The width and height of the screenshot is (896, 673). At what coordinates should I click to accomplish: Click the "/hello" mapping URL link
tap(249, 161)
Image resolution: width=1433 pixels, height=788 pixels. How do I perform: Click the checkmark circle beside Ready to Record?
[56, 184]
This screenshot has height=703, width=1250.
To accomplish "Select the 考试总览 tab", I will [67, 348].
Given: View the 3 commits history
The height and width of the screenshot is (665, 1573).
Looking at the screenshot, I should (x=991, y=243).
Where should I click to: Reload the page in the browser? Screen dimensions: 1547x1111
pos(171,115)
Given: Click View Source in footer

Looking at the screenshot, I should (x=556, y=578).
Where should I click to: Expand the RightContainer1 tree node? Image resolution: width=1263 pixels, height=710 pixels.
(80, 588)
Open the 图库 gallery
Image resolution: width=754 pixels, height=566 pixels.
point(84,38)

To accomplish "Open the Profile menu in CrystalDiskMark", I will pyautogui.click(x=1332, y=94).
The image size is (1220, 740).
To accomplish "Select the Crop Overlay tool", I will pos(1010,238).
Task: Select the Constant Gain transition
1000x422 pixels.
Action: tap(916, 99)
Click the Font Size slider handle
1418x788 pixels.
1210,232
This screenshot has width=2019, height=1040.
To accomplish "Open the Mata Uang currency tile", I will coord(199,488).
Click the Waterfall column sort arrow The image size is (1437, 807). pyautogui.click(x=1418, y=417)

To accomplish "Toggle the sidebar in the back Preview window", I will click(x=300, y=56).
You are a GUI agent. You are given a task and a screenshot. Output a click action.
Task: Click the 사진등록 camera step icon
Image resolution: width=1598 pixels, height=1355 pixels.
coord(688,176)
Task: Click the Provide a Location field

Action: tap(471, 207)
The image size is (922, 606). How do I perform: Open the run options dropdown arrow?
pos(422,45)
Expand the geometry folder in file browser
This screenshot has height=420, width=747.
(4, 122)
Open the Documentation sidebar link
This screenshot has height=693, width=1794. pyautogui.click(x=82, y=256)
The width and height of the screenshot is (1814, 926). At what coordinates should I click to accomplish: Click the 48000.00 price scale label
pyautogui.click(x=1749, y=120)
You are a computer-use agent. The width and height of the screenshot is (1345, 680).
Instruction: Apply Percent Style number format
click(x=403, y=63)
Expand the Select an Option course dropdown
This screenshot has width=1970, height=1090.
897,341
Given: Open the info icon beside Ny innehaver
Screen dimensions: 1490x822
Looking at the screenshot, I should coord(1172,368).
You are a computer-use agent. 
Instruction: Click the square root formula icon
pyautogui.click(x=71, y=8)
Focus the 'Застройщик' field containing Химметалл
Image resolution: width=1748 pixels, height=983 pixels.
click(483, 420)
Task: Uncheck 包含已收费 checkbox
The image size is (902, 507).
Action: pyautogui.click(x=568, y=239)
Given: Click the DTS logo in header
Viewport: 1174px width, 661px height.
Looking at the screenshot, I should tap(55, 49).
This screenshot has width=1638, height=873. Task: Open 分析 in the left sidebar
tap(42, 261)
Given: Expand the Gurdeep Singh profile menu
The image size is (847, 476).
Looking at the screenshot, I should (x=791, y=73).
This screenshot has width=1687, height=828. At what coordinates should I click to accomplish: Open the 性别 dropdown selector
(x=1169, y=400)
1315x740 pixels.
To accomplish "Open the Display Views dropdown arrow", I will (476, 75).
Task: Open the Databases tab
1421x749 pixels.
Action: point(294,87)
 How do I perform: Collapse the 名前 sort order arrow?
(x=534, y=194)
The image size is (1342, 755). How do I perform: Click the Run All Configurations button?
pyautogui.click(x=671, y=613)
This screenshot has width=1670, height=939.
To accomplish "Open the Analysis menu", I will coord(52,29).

**Activity**
Would you restate every record word for word?

**Solution below**
The width and height of the screenshot is (896, 673). At what coordinates should I click to accomplish: Click the "/hello" mapping URL link
tap(249, 161)
Image resolution: width=1433 pixels, height=788 pixels. How do I perform: Click the checkmark circle beside Ready to Record?
[56, 184]
This screenshot has height=703, width=1250.
To accomplish "Select the 考试总览 tab", I will [67, 348].
Given: View the 3 commits history
The height and width of the screenshot is (665, 1573).
Looking at the screenshot, I should (x=991, y=243).
Where should I click to: Reload the page in the browser? Screen dimensions: 1547x1111
pos(171,115)
Given: Click View Source in footer

Looking at the screenshot, I should (x=556, y=578).
Where should I click to: Expand the RightContainer1 tree node? Image resolution: width=1263 pixels, height=710 pixels.
(80, 588)
Open the 图库 gallery
Image resolution: width=754 pixels, height=566 pixels.
point(84,38)

To accomplish "Open the Profile menu in CrystalDiskMark", I will pyautogui.click(x=1332, y=94).
The image size is (1220, 740).
To accomplish "Select the Crop Overlay tool", I will pos(1010,238).
Task: Select the Constant Gain transition
1000x422 pixels.
Action: tap(916, 99)
Click the Font Size slider handle
1418x788 pixels.
1210,232
This screenshot has width=2019, height=1040.
To accomplish "Open the Mata Uang currency tile", I will coord(199,488).
Click the Waterfall column sort arrow The image size is (1437, 807). pyautogui.click(x=1418, y=417)

To accomplish "Toggle the sidebar in the back Preview window", I will click(x=300, y=56).
You are a GUI agent. You are given a task and a screenshot. Output a click action.
Task: Click the 사진등록 camera step icon
Image resolution: width=1598 pixels, height=1355 pixels.
coord(688,176)
Task: Click the Provide a Location field

Action: tap(471, 207)
The image size is (922, 606). How do I perform: Open the run options dropdown arrow?
pos(422,45)
Expand the geometry folder in file browser
This screenshot has height=420, width=747.
(4, 122)
Open the Documentation sidebar link
This screenshot has height=693, width=1794. pyautogui.click(x=82, y=256)
The width and height of the screenshot is (1814, 926). At what coordinates should I click to accomplish: Click the 48000.00 price scale label
pyautogui.click(x=1749, y=120)
You are a computer-use agent. The width and height of the screenshot is (1345, 680).
Instruction: Apply Percent Style number format
click(x=403, y=63)
Expand the Select an Option course dropdown
This screenshot has width=1970, height=1090.
897,341
Given: Open the info icon beside Ny innehaver
Screen dimensions: 1490x822
Looking at the screenshot, I should coord(1172,368).
You are a computer-use agent. 
Instruction: Click the square root formula icon
pyautogui.click(x=71, y=8)
Focus the 'Застройщик' field containing Химметалл
Image resolution: width=1748 pixels, height=983 pixels.
click(483, 420)
Task: Uncheck 包含已收费 checkbox
The image size is (902, 507).
Action: pyautogui.click(x=568, y=239)
Given: Click the DTS logo in header
Viewport: 1174px width, 661px height.
Looking at the screenshot, I should tap(55, 49).
This screenshot has width=1638, height=873. Task: Open 分析 in the left sidebar
tap(42, 261)
Given: Expand the Gurdeep Singh profile menu
The image size is (847, 476).
Looking at the screenshot, I should (x=791, y=73).
This screenshot has width=1687, height=828. At what coordinates should I click to accomplish: Open the 性别 dropdown selector
(x=1169, y=400)
1315x740 pixels.
To accomplish "Open the Display Views dropdown arrow", I will (476, 75).
Task: Open the Databases tab
1421x749 pixels.
Action: point(294,87)
 How do I perform: Collapse the 名前 sort order arrow?
(x=534, y=194)
The image size is (1342, 755). How do I perform: Click the Run All Configurations button?
pyautogui.click(x=671, y=613)
This screenshot has width=1670, height=939.
To accomplish "Open the Analysis menu", I will coord(52,29).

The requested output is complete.